This is a school project where I have to create a Huffman algorithm to decompress a text file knowing the original alphabet as well as how often the characters in the alphabet appear.
- the alphabet file : exemple_freq.txt
- the compressed file : exemple_comp.bin
- Read the file containing the alphabet and associated character frequencies
- Build the code tree
- Decode the compressed text and create the decompressed file
- Determine the compression rate associated with the initial text
- Determine the average number of storage bits for a character in the encoded text
- Java
You have to create a new Java Project whose classes are files named "Huffman ..." (for example "HuffmanTest") and save the alphabet and compressed file in the same folder.
In the HuffmanTest class we foremost create an HuffmanAlphabet object whith the exemple_freq.txt file to create the double list [[character, frequency]] and then the list of leaves of the tree.
Next, we create the Huffman tree and we associate its binary code with each node of the tree.
An HuffmanDecompression object is cerated with the exemple_comp.bin file.

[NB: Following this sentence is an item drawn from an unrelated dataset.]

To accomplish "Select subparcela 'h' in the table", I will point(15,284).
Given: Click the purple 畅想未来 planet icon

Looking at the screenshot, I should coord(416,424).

We first convert the text to a bit sequence with toByteArray() and we translate this sequence into a character string with treePath(). With this character string we create the new file with fileCreation().
Finally, the methods compressions_rate() and compression_rateBis() return the compression ratio from different arguments and the nb_bit() method returns the average number of storage bits for a character of the compressed text.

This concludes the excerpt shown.